Nie są to więc słowa pozbawione treści. Jest to raczej jedna z podstawowych prawd, którą Kościół wyznaje od samego początku, że cokolwiek Chrystus uczynił na świcie i wszystko, co wycierpiał oraz cokolwiek, co czyni podczas Mszy św., gdy się modli i ofiaruje Ojcu chwałę, dziękczynienie i zadośćuczynienie, nie dokonuje się w oderwaniu od nas, lecz Chrystus wykonuje to jako nasza głowa, jakby rzecznik całej ludzkości. Dlatego winniśmy się z Nim w tym połączyć i jako owe cząstki Zbawiciela razem z Nim działać, żyć, zadośćuczynić i modlić się. Wszakże ostatecznie całe nasze życie, cała pobożność, czerpie wartość tylko z owego zjednoczenia z Chrystusem.

Tę wspólnotę życia wprowadzamy w czyn przede wszystkim podczas liturgii, której Chrystus jest właściwym liturgiem (dotyczy to w szczególności Mszy św.). Najbardziej charakterystycznym znamieniem liturgii jest właśnie to zjednoczenie się uczestników z Chrystusem. Podczas niej sprawujemy też nasze ,,królewskie kapłaństwo” (2 P 2, 9), które książę apostołów przypisuje wszystkim chrześcijanom. W liturgii sprawdza się to, co napisał św. Paweł:

,,Żyję już nie ja, ale żyje we mnie Chrystus” (Gal 2, 20).

Liturgia jest świadomym uczestniczeniem w bosko-ludzkim życiu Chrystusa, a więc najskuteczniejszym bodźcem do doskonałości.

Dzięki tej wspólnocie życia liturgia staje się też doskonałą szkołą ducha społecznego i zmysłu solidarności.

* **Polecenia**:
1. Przedstaw w punktach akapit tekstu o liturgii zaczynający się od słów „Nie są to więc słowa”, zachowując jego główne myśli.
2. Wyjaśnij w jednym do trzech zdań, dlaczego według tekstu o liturgii powinniśmy łączyć się z Chrystusem w Jego działaniu i modlitwie.
3. Kontynuuj tekst o liturgii, zaczynając po jego ostatnim zdaniu.
Zapisy to osobny materiał, niezależny od tekstu o liturgii.

* **Zapisy**:

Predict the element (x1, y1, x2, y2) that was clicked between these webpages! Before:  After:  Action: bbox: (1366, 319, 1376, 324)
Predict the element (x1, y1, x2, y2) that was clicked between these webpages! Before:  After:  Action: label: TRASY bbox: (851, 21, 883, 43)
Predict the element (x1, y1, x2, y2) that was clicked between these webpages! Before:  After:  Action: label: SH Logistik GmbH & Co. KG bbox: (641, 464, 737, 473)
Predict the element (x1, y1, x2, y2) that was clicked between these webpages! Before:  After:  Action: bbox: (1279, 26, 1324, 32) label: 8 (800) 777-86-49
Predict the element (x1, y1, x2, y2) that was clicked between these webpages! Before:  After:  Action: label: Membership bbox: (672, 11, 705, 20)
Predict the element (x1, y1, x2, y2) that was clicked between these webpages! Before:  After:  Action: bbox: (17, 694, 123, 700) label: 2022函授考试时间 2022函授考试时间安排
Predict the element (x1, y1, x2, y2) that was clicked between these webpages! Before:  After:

* **Odpowiedzi**:
1.
- Kościół od początku wyznaje, że to, co Chrystus uczynił i wycierpiał na świecie, oraz to, co czyni podczas Mszy św., nie dokonuje się w oderwaniu od nas.
- Chrystus modli się i ofiaruje Ojcu chwałę, dziękczynienie i zadośćuczynienie jako nasza głowa, jakby rzecznik całej ludzkości.
- Dlatego powinniśmy łączyć się z Nim i jako Jego cząstki razem z Nim działać, żyć, zadośćuczynić i modlić się.
- Całe nasze życie i pobożność czerpią wartość tylko z tego zjednoczenia z Chrystusem.

2. Wszystko, co Chrystus uczynił, wycierpiał i czyni podczas Mszy św., nie dokonuje się w oderwaniu od nas. Wykonuje to bowiem jako nasza głowa, jakby rzecznik całej ludzkości. Dlatego mamy razem z Nim działać, żyć, zadośćuczynić i modlić się.

3.
Już pod względem zewnętrznym, w aspekcie zasięgu, liturgia opasuje lśniącą wstęgą jedności ludy i narody tej ziemi, choć często dzielą je od siebie lądy i morza, a ludy te różnią się między sobą rasą, językiem itd. Jakże wielka i wspaniała jest już sama myśl, że setki tysięcy kapłanów naszego Kościoła, rozciągnięto po całym świecie, aby dzień w dzień, a nawet co godzinę, na całej kuli ziemskiej w imieniu całego chrześcijaństwa zanosili do Boga modły i składali ofiarę w jednej i tej samej formie liturgicznej, mimo różnic obrzędowych i obrządkowych, które, wobec tego, że istota liturgii jest wszędzie taka sama, wcale nie ważą się na szali! Jest to zaiste potężny chór modlitewny, jedyna na świecie narodowa, wspólnota wszechświata, w której w najwyrazistszy sposób uwidacznia się tytuł, jakim szczyci się Kościół, tj. katolicyzm – powszechność. Jakież jednak niezmierzone rozmiary przybiera to jedyne zjawisko, gdy teraz także świeccy katolicy, wnikają coraz głębiej w zrozumienie liturgii, jednocząc się w modlitwie i ofierze ze swymi kapłanami, tworząc z nimi jedną wspólnotę liturgiczną i tym sposobem stają się jednym wielkim liturgicznym królestwem Bożym, które jest wszędzie, gdzie tylko wschodzi i zachodzi słońce.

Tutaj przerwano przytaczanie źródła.